What the task asks:
Line by line, retype the material below exactly, from its first line up to and including the one holding "The image size is (800, 480).".

Material supplied:
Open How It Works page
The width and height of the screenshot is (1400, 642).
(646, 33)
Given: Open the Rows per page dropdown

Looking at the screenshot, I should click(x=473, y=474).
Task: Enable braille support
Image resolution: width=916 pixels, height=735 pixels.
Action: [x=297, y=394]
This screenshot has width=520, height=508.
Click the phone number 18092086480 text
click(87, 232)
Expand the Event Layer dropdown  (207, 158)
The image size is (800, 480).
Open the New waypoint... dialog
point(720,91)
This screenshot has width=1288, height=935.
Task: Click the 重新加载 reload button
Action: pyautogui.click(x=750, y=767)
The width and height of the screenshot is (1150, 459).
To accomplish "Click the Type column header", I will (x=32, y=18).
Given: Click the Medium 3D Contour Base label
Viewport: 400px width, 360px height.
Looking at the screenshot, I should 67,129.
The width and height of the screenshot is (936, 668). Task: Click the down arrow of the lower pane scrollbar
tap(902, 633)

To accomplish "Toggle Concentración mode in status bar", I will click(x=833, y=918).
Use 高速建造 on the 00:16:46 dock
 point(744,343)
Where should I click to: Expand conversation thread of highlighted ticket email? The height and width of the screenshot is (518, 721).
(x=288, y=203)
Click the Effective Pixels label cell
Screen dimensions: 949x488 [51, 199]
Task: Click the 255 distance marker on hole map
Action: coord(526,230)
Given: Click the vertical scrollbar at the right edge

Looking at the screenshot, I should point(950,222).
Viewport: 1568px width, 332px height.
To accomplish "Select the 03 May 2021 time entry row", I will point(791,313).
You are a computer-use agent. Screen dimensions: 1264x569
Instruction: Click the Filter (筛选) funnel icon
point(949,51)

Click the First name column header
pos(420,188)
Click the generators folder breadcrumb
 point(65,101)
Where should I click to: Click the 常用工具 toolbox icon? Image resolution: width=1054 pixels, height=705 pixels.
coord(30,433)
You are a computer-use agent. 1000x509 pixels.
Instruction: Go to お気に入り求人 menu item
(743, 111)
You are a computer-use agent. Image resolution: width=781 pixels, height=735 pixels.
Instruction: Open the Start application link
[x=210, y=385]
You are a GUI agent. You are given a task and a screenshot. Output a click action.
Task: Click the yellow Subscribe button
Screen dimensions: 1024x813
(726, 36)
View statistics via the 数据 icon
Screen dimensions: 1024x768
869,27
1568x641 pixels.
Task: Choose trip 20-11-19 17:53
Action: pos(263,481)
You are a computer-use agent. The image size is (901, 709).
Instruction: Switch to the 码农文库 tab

Task response:
Open How It Works page
The width and height of the screenshot is (1400, 642).
(646, 33)
Given: Open the Rows per page dropdown

Looking at the screenshot, I should click(x=473, y=474).
Task: Enable braille support
Image resolution: width=916 pixels, height=735 pixels.
Action: [x=297, y=394]
This screenshot has width=520, height=508.
Click the phone number 18092086480 text
click(87, 232)
Expand the Event Layer dropdown  (207, 158)
The image size is (800, 480).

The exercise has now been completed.